ECLI:NL:CBB:2013:71

College van Beroep voor het bedrijfsleven

Datum uitspraak
12 juli 2013
Publicatiedatum
22 juli 2013
Zaaknummer
AWB 13/449
Instantie
College van Beroep voor het bedrijfsleven
Type
Uitspraak
Rechtsgebied
Bestuursrecht
Procedures
  • Voorlopige voorziening
Vindplaatsen
  • Rechtspraak.nl
AI samenvatting door LexboostAutomatisch gegenereerd

Weigering taxivergunning op basis van gevaarlijk rijgedrag en de impact op de kwaliteit van taxivervoer in Amsterdam

In deze zaak heeft het College van Beroep voor het bedrijfsleven op 12 juli 2013 uitspraak gedaan over een verzoek om voorlopige voorziening van een taxichauffeur die een taxivergunning had aangevraagd. De burgemeester en wethouders van Amsterdam hadden op 10 juni 2013 de aanvraag afgewezen, omdat de verzoeker niet voldeed aan de toelatingseisen van de Taxiverordening Amsterdam 2012. De afwijzing was gebaseerd op het feit dat de verzoeker zich schuldig had gemaakt aan gevaarlijk en risicovol rijgedrag, wat door de politie was gerapporteerd aan het Centraal Bureau Rijvaardigheidsbewijzen (CBR). De verzoeker betwistte de overtredingen en voerde aan dat hij inmiddels in het bezit was van een diploma dat hem zou toestaan de busstrook te gebruiken, en dat de overtredingen niet ernstig genoeg waren om de vergunning te weigeren.

De voorzieningenrechter overwoog dat de weigering van de vergunning ingrijpende gevolgen had voor de verzoeker, die zijn werkzaamheden als taxichauffeur onmiddellijk moest staken. De voorzieningenrechter stelde vast dat er sprake was van een spoedeisend belang, maar dat de weigering van de vergunning niet in strijd was met het evenredigheidsbeginsel. De voorzieningenrechter oordeelde dat de burgemeester en wethouders het algemeen belang van de kwaliteit van taxivervoer in Amsterdam zwaarder mochten laten wegen dan de belangen van de verzoeker. De voorzieningenrechter wees het verzoek om voorlopige voorziening af, omdat er geen aanleiding was om te twijfelen aan de rechtmatigheid van de afwijzing van de taxivergunning.

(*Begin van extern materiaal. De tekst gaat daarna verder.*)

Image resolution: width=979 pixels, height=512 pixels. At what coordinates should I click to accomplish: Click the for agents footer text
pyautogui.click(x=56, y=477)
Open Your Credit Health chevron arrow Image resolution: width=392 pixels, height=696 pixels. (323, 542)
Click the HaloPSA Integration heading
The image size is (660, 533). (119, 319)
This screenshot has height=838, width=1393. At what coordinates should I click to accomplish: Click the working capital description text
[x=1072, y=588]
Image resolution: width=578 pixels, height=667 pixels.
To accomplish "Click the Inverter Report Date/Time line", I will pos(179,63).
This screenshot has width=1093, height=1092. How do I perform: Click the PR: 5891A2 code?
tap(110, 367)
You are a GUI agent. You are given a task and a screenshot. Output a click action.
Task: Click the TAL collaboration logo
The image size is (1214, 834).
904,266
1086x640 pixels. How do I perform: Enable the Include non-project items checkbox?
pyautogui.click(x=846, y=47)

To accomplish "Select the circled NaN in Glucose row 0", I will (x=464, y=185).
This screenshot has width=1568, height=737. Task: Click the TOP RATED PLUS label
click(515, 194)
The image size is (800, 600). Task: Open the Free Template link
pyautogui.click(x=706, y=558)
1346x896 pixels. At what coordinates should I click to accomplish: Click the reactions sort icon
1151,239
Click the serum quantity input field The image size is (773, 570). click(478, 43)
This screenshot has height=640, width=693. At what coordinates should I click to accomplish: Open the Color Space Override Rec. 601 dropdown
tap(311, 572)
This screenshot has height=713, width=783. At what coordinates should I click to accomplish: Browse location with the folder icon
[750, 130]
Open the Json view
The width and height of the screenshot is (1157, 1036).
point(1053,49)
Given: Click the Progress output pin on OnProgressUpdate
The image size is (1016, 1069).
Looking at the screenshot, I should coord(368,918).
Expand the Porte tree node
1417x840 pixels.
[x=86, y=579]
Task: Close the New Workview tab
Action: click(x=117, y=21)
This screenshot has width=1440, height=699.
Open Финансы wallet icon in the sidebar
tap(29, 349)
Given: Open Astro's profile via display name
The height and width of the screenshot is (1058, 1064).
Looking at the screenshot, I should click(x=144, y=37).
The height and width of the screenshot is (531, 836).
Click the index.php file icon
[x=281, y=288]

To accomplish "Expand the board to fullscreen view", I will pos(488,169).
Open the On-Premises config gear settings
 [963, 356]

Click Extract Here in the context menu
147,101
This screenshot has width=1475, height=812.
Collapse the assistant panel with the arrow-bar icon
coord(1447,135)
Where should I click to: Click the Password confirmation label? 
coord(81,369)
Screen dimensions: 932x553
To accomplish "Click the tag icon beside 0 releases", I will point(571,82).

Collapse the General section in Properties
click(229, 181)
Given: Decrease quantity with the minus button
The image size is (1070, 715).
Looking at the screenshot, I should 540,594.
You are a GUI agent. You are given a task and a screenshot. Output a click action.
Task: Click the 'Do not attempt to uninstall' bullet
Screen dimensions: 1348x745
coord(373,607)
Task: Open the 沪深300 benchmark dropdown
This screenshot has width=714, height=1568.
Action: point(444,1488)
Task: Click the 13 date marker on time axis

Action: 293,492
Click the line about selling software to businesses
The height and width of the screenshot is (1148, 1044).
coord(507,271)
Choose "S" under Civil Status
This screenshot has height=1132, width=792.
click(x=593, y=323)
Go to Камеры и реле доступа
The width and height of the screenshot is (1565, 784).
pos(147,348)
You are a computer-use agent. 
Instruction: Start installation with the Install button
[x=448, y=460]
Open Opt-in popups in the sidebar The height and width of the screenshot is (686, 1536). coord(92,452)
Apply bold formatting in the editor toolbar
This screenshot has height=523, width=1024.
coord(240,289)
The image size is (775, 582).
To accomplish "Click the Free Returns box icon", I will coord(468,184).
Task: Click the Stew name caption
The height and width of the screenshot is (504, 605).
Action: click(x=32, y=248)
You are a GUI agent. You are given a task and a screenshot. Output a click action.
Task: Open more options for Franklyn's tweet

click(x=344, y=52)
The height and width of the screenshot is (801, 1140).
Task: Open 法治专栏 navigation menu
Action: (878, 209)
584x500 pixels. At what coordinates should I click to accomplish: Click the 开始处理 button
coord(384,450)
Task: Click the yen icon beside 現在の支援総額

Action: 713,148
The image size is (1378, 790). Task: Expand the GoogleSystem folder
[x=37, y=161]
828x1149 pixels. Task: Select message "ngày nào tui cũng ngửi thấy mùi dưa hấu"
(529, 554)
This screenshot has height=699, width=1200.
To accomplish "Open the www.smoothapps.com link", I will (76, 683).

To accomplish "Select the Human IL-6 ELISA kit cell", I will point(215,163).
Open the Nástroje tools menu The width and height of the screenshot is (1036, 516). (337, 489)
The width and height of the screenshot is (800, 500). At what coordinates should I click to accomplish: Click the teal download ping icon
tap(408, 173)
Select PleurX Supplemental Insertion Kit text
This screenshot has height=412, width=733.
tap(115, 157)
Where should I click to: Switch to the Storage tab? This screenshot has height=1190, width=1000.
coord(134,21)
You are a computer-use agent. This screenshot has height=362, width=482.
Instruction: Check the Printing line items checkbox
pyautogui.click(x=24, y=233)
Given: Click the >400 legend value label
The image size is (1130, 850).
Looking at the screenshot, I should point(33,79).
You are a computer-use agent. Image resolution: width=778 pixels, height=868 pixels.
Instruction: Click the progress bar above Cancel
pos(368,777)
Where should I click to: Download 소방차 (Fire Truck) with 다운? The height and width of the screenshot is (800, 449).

De uitspraak benadrukt het belang van de kwaliteit van taxivervoer en de verantwoordelijkheden van chauffeurs, vooral in een grote stad als Amsterdam. De voorzieningenrechter concludeerde dat de weigering van de vergunning gerechtvaardigd was, gezien de ernst van de overtredingen en de impact daarvan op de kwaliteit van het taxivervoer.

Uitspraak

COLLEGE VAN BEROEP VOOR HET BEDRIJFSLEVEN

zaaknummer: 13/449
14910
uitspraak van de voorzieningenrechter van 12 juli 2013 op het verzoek om voorlopige voorziening in de zaak tussen

[A], te [woonplaats], verzoeker

(gemachtigde: mr. M.B. Appel),
en

burgemeester en wethouders van de gemeente Amsterdam, verweerders

(gemachtigden: mr. E. van Tellingen en J. van Westing).

Procesverloop

Bij besluit van 10 juni 2013 (het primaire besluit) hebben verweerders de aanvraag van verzoeker voor een taxivergunning op grond van artikel 2.12 van de Taxiverordening Amsterdam 2012 (Taxiverordening) afgewezen.
Verzoeker heeft bij brief van 21 juni 2013 tegen het primaire besluit bezwaar gemaakt.
Verzoeker heeft bij brief van gelijke datum de voorzieningenrechter van het College verzocht om een voorlopige voorziening te treffen.
Verweerders hebben gereageerd op het verzoek.
Het onderzoek ter zitting heeft plaatsgevonden op 10 juli 2013. Verzoeker is verschenen, bijgestaan door zijn gemachtigde. Verweerders zijn verschenen bij gemachtigden.

Overwegingen

1.
Ingevolge het bepaalde in artikel 8:81 van de Algemene wet bestuursrecht (Awb) kan, indien tegen een besluit bezwaar is gemaakt, op verzoek een voorlopige voorziening worden getroffen indien onverwijlde spoed, gelet op de betrokken belangen, dat vereist.
Voor zover in deze uitspraak een oordeel wordt gegeven over de rechtmatigheid van het primaire besluit is sprake van een voorlopig oordeel dat het College niet bindt in een eventuele bodemprocedure.
2.
Verzoeker is werkzaam als taxichauffeur en biedt zijn diensten (hoofdzakelijk) aan op de opstapmarkt (taxivervoer vanaf standplaatsen en via aanhouden op straat) in Amsterdam. Met ingang van 1 juni 2013 is het op grond van artikel 2.3, eerste lid, Taxiverordening verboden om zonder een vergunning als bedoeld in artikel 2.12 Taxiverordening (in de verordening aangeduid als Taxxxivergunning) taxivervoer op de Amsterdamse opstapmarkt aan te bieden. Met het oog daarop heeft verzoeker een aanvraag voor een taxivergunning ingediend.
3.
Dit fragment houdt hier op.